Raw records
• • •
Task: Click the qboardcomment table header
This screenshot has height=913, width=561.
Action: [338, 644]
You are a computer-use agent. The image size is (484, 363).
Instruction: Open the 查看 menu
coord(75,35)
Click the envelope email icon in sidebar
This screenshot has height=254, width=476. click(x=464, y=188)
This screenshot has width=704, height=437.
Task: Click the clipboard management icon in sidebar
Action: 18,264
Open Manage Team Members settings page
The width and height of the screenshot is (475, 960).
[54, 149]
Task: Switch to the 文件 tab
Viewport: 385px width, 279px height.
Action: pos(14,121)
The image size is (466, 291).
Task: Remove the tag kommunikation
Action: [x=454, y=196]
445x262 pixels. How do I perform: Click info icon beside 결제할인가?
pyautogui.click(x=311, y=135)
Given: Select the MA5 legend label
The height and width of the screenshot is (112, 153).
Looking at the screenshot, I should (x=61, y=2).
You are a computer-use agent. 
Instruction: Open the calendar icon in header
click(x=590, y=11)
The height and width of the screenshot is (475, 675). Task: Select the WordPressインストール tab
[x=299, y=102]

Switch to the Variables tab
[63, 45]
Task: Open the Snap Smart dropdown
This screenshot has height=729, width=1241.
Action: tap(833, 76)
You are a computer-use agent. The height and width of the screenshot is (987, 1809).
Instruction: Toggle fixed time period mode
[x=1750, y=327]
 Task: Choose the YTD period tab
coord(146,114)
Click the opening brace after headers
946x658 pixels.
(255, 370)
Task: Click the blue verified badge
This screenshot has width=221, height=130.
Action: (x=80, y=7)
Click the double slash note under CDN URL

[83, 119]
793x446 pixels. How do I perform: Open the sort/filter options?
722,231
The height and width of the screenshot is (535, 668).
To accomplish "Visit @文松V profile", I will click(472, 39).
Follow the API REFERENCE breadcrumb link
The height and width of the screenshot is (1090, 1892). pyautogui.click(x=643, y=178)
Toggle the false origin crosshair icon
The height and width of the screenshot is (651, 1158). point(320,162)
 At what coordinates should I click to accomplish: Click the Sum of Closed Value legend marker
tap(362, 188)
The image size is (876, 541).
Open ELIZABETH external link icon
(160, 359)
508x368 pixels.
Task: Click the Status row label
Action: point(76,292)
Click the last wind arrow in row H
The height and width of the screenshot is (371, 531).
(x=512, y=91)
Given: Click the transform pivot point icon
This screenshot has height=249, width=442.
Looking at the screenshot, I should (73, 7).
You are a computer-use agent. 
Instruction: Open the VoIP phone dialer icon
• • •
> _Exercise description_
Format the lines of the records above, from the line containing "At what coordinates" through the line containing "(x=512, y=91)", inclusive, as a numbered list with blank lines omitted.

> _Solution to the problem_
1.  At what coordinates should I click to accomplish: Click the Sum of Closed Value legend marker
2. tap(362, 188)
3. The image size is (876, 541).
4. Open ELIZABETH external link icon
5. (160, 359)
6. 508x368 pixels.
7. Task: Click the Status row label
8. Action: point(76,292)
9. Click the last wind arrow in row H
10. The height and width of the screenshot is (371, 531).
11. (x=512, y=91)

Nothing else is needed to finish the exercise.